The task: The stretch from the line with "[Tumblr] (124, 2557)" through the line with "Analog Hearing Aids (19, 1965)" in the records below: write it out exactly, and nothing else.

Data for the task:
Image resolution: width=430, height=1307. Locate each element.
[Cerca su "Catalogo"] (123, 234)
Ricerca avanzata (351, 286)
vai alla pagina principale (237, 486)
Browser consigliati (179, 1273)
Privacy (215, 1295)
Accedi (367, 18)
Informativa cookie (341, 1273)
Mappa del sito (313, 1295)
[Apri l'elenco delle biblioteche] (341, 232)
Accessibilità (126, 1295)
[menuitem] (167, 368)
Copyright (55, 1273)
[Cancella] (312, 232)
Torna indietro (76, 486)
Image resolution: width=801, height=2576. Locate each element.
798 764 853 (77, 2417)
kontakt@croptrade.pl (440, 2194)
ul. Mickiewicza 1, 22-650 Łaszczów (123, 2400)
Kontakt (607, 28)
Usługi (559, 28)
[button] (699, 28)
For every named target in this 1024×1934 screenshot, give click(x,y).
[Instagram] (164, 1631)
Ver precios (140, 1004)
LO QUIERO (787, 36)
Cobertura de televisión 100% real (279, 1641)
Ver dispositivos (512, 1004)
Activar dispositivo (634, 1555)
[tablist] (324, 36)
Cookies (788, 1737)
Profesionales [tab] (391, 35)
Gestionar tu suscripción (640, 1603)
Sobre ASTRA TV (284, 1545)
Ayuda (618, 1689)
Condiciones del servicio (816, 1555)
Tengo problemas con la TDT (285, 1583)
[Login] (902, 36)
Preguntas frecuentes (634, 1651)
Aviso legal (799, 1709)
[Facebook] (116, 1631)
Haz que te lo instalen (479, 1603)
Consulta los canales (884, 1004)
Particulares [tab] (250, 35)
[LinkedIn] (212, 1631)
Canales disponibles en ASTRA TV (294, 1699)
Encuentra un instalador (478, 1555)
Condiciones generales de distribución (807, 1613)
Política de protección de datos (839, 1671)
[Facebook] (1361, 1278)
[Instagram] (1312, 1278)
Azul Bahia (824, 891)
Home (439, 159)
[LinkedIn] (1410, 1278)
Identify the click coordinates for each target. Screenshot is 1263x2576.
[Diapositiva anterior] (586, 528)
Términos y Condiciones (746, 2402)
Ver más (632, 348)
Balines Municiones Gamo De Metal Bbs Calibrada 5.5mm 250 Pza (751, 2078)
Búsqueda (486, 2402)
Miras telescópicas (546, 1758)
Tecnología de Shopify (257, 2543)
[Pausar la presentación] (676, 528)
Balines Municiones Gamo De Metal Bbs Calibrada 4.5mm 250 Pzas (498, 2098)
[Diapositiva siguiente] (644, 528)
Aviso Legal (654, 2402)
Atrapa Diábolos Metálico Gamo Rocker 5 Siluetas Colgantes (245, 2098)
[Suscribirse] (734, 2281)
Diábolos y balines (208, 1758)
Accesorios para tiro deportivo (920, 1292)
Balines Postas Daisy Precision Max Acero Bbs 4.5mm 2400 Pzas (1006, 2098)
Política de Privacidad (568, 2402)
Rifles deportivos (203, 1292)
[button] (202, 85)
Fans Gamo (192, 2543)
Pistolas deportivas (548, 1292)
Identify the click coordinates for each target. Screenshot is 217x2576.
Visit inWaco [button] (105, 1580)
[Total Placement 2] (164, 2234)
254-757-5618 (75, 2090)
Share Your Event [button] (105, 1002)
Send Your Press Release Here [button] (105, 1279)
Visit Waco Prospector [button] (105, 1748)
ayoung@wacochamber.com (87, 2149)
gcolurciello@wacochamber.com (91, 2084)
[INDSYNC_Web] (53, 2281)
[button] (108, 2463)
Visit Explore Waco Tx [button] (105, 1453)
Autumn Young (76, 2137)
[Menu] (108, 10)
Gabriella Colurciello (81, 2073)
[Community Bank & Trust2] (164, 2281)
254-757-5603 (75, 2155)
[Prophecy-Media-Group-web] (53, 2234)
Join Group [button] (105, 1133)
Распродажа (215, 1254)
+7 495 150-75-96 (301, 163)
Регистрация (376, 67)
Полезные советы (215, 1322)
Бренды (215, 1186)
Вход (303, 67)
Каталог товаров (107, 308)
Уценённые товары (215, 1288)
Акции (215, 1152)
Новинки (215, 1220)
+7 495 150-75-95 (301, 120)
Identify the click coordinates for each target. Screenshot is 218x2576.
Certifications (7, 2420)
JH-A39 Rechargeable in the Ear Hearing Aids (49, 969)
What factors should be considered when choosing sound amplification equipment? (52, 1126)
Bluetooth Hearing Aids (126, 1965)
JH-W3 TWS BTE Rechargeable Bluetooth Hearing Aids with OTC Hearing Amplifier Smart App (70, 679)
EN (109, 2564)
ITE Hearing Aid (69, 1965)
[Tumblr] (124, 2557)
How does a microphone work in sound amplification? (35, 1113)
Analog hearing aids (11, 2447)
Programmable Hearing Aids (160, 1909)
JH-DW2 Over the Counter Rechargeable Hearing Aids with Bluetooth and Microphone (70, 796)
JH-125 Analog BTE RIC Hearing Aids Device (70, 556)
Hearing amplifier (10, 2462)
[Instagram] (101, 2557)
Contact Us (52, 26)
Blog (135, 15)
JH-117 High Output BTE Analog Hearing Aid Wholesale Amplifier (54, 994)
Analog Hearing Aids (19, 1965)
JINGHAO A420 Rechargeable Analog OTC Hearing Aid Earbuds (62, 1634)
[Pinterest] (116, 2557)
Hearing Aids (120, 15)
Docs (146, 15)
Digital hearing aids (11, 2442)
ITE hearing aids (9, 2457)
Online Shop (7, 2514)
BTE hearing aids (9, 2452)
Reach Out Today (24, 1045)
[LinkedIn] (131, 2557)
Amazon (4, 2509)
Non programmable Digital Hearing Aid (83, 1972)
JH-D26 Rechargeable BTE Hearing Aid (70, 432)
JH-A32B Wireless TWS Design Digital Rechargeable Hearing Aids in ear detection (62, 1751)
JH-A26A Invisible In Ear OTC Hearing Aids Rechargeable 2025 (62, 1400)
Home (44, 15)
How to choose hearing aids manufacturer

Solved problem:
[Tumblr] (124, 2557)
How does a microphone work in sound amplification? (35, 1113)
Analog hearing aids (11, 2447)
Programmable Hearing Aids (160, 1909)
JH-DW2 Over the Counter Rechargeable Hearing Aids with Bluetooth and Microphone (70, 796)
JH-125 Analog BTE RIC Hearing Aids Device (70, 556)
Hearing amplifier (10, 2462)
[Instagram] (101, 2557)
Contact Us (52, 26)
Blog (135, 15)
JH-117 High Output BTE Analog Hearing Aid Wholesale Amplifier (54, 994)
Analog Hearing Aids (19, 1965)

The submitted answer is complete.